Como rezago de tantos años de entubación soviética,
Putin podrá ver montones de hierro en desuso, autos oxidados, y
mazacotes de lata en conservas pasadas de fecha. Al fin y al cabo, generaciones
se alimentaron con latas en conserva soviéticas pasadas de fecha.
Al hincarles la punta del abridor explotaban y el líquido salía
como un géiser y los ajíes agrios -tan distantes de nuestro
paladar- había que despegarlos con el palo de trapear del techo.
Y mírenme aquí, ¡así que las vacas locas le
hacen los mandados a la industria alimenticia bola! Y ni hablemos de su
industria ligera, tan pesada. Pero lo que Putin no verá nunca será
la influencia directa de su pueblo en el pueblo cubano. Ni los grajientos
soviéticos desearon mezclarse con los cubanos, ni los cubanos les
quisieron del todo. Sencillamente, no hubo química humana. Aquellas
tecnitiendas en rublos nos trajeron estas diplotiendas en dólares.
Nadie enterará a Putin del arresto de 100 opositores ante el peligro
de actos de protesta en el Día Mundial de los Derechos Humanos.
Nadie le contará de la existencia de las Bibliotecas Independientes,
instaladas por algunos cubanos en sus casas, ante la ausencia de bibliotecas
normales para el pueblo, ante la censura de autores cubanos y extranjeros,
nadie dirá que varios de estos bibliotecarios independientes han
sido desposeídos después de esas casas, les han quemado los
libros en medio de la calle, y han ido a prisión, luego obligados
de abandonar el país por la policía dirigida por Fidel Castro.
Eso sí, quién quita que en unos años oiremos decir
al propio Líder Máximo, haciéndose el tonto de la
colina, que nunca se enteró de estos atropellos, que ignoraba de
los negocios de la ETA en la isla, que él se hallaba tan ocupado
que nadie le avisó de nada de aquel problemita con Estados Unidos.
En febrero se realizará la Feria del Libro en La Habana, en la antigua
prisión de La Cabaña; ahí donde el gobierno guerrillero
fusiló a tantos inocentes, allí donde sufrió dos años
de cárcel el escritor Reinaldo Arenas; todo parece indicar que la
feria estará dedicada a España.
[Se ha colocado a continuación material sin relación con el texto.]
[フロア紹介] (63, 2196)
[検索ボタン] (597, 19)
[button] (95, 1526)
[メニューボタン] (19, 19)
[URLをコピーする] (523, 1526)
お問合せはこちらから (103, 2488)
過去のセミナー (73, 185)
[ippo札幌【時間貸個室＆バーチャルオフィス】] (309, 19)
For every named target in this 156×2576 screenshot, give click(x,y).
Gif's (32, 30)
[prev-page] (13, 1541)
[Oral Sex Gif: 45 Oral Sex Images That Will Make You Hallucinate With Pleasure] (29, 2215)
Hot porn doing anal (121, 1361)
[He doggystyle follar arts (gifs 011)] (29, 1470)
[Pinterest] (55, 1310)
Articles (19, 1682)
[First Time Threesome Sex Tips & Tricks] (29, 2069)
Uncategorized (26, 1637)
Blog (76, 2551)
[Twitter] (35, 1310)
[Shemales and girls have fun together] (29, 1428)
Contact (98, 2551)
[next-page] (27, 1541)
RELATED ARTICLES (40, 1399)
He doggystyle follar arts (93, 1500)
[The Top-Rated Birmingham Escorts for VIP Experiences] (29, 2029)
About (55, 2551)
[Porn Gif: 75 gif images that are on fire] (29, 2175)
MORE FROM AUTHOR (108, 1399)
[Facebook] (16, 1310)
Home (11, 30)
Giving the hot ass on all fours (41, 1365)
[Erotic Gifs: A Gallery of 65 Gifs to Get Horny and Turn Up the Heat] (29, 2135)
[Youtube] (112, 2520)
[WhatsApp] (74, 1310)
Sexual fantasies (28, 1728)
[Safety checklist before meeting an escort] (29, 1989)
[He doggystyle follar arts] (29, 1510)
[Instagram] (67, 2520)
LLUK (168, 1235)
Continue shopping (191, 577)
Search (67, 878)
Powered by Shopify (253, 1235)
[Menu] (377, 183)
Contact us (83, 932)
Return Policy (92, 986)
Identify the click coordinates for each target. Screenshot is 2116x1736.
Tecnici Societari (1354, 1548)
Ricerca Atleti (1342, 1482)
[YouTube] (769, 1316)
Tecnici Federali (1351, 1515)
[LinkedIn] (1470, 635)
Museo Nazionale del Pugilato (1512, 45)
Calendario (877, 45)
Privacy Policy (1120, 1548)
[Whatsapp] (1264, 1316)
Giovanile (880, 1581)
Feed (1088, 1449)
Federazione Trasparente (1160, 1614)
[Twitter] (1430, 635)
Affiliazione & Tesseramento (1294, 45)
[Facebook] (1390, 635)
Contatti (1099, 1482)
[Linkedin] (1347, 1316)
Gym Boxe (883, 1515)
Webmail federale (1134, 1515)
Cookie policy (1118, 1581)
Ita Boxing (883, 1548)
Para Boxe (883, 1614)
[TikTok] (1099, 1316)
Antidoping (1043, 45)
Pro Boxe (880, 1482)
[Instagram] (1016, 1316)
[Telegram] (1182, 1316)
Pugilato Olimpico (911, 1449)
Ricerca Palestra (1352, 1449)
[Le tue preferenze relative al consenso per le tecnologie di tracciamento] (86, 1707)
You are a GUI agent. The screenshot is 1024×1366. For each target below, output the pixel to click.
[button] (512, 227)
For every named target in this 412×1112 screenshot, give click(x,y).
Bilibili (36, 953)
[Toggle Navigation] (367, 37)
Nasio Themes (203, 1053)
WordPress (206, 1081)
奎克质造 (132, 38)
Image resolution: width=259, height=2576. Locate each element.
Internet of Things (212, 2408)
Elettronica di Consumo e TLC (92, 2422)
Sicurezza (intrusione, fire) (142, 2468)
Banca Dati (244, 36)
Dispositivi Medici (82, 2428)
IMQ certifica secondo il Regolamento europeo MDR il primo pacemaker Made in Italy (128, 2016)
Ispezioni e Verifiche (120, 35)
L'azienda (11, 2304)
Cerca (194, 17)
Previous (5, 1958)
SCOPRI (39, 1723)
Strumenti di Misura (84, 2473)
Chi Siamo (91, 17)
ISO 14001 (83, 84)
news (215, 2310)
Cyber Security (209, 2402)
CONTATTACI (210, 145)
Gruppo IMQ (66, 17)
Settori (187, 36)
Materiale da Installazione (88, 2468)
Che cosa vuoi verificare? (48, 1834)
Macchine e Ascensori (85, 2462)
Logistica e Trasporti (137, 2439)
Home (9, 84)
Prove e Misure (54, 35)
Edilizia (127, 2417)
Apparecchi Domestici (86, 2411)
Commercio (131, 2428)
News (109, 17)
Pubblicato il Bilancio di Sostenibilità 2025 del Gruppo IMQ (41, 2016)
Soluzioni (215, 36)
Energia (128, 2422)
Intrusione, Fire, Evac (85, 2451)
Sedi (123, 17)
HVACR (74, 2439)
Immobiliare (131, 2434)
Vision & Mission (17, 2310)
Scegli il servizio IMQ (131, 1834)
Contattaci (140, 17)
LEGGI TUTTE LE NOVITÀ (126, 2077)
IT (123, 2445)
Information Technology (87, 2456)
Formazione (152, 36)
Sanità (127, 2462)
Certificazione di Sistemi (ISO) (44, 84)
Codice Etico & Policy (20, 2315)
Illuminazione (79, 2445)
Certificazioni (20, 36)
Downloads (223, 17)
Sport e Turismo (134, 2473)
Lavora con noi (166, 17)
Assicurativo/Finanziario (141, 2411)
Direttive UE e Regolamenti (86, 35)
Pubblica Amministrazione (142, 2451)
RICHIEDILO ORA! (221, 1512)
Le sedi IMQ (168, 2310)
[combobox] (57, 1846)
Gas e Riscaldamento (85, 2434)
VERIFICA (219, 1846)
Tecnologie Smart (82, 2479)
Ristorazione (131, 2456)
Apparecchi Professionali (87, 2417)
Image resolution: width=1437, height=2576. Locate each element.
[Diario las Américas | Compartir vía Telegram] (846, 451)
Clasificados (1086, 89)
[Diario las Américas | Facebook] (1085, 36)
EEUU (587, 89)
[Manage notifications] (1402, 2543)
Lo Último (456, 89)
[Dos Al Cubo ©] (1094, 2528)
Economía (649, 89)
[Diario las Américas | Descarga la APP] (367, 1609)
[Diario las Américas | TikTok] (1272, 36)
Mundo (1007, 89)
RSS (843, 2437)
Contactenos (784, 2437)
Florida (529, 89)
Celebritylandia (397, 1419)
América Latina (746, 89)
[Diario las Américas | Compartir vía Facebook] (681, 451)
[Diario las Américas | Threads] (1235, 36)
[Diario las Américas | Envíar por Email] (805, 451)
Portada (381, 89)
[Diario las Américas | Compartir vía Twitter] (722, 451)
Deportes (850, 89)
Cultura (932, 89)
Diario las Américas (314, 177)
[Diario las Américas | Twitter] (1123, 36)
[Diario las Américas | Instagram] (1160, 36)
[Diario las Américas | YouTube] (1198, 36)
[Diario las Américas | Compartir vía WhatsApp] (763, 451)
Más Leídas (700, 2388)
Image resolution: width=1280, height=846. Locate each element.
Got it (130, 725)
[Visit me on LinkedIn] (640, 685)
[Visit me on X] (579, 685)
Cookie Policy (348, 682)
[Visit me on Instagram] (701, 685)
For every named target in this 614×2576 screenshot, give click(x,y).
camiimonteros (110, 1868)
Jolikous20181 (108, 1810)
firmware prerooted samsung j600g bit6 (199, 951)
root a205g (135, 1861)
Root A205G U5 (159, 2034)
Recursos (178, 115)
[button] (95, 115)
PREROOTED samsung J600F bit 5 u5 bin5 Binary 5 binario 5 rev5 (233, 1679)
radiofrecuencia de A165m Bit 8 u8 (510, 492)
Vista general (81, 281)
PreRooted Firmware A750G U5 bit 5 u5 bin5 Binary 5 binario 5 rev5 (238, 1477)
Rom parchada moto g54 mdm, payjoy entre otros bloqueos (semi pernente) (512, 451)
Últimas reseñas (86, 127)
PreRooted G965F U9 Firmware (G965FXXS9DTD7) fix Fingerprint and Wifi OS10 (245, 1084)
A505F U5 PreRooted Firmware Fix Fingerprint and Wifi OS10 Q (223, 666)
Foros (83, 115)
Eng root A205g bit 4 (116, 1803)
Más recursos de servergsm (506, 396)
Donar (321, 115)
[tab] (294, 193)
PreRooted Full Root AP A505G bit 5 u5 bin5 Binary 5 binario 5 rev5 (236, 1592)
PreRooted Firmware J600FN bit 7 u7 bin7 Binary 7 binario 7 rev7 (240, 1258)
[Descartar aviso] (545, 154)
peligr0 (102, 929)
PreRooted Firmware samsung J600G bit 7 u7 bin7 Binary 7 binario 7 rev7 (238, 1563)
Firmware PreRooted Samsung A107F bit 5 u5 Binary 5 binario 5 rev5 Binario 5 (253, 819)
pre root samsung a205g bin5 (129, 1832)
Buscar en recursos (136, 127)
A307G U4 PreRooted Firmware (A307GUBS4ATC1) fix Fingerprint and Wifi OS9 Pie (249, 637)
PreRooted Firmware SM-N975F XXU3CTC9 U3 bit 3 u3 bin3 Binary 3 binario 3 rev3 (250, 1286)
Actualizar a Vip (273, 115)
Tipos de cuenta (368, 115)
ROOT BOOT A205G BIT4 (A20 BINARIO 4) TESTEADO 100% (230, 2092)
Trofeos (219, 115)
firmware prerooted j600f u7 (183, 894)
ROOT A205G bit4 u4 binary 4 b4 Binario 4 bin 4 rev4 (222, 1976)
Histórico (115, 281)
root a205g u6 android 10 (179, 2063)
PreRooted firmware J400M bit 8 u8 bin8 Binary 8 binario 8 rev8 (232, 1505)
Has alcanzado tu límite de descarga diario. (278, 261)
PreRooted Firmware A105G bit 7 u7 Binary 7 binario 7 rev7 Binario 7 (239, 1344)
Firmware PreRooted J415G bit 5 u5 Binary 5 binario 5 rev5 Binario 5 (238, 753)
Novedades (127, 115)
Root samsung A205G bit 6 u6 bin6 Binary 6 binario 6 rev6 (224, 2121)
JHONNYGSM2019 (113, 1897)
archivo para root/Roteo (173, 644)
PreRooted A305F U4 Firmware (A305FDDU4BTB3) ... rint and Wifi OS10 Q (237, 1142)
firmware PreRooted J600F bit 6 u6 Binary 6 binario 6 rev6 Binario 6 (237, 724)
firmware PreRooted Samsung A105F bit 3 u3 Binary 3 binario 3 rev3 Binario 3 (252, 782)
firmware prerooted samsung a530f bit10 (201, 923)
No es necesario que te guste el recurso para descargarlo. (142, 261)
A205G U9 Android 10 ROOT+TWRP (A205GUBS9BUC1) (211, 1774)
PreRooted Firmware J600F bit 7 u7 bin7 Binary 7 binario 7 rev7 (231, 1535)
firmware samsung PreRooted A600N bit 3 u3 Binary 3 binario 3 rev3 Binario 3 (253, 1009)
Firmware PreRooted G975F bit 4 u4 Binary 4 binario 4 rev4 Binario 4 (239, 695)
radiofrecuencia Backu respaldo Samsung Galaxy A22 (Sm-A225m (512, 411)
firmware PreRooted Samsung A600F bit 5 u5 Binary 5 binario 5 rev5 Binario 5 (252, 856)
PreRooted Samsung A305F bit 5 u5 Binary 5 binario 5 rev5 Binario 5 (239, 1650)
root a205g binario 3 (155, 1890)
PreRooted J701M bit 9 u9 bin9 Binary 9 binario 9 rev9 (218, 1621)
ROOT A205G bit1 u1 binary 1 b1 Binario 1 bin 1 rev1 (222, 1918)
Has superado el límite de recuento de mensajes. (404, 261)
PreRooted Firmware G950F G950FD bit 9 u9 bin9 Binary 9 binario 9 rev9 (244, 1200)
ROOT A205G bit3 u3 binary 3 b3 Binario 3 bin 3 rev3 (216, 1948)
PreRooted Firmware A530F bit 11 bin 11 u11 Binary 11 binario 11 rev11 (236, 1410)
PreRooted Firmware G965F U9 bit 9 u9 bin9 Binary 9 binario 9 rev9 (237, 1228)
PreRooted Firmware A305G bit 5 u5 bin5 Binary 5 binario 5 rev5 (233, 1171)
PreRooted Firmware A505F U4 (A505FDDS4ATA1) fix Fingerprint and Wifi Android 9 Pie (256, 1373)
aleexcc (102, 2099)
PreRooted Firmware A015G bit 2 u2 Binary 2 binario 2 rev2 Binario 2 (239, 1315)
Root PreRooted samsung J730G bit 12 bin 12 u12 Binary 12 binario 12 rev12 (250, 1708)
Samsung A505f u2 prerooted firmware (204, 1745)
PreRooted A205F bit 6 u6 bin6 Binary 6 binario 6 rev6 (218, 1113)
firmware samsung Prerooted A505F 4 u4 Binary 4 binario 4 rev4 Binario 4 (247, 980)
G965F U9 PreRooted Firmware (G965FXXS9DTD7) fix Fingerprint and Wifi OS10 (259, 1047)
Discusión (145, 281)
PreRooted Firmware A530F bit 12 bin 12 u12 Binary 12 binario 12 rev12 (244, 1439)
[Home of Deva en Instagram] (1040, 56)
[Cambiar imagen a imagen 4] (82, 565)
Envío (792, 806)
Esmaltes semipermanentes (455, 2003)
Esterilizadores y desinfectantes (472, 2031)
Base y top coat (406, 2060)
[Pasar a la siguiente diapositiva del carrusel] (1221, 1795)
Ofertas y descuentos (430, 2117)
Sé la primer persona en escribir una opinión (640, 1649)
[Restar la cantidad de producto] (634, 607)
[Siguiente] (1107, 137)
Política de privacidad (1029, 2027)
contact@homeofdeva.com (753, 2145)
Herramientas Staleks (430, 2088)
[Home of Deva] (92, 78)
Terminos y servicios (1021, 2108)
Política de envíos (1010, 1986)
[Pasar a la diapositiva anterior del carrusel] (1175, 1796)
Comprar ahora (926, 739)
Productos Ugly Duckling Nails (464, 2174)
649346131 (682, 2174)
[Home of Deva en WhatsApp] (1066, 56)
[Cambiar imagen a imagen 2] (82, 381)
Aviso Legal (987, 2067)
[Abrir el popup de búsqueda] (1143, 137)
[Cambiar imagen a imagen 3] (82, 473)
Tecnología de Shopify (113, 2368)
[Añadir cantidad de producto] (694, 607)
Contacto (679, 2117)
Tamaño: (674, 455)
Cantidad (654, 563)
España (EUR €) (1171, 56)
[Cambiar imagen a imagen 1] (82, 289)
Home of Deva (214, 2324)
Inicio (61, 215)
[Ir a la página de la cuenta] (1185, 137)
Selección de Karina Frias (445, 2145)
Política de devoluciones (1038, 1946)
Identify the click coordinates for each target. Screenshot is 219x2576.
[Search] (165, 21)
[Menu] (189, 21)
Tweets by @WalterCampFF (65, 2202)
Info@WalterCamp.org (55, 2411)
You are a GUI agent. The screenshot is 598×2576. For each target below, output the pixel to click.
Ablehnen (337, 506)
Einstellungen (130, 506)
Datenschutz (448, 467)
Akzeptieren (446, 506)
Veremos qué sucederá.
Mientras, cineastas que se dicen de izquierdas, progresistas, defensores
de la libertad, se codean en estos días con uno de los dictadores
más sanguinarios del planeta durante la celebración del Festival
Internacional del Nuevo Cine Latinoamericano de La Habana, en un país
donde un cineasta puede ir a Villa Marista, centro de interrogatorios y
de torturas, sólo por haber realizado una película sobre
el suicidio en la juventud cubana y un número impresionante de jóvenes
no pueden expresar sus ideas libremente. Sólo pienso en aquel amigo
que se fugaba a lo más recóndito del cañaveral, donde
lo habían castigado por el delito de pensar, y allí sacaba
un radiecito de onda corta escondido en los calzones y cegado por los rayos
del sol canturreaba por lo bajo la canción: The fool on the Hill.
Zoe Valdés es escritora cubana y vive en París.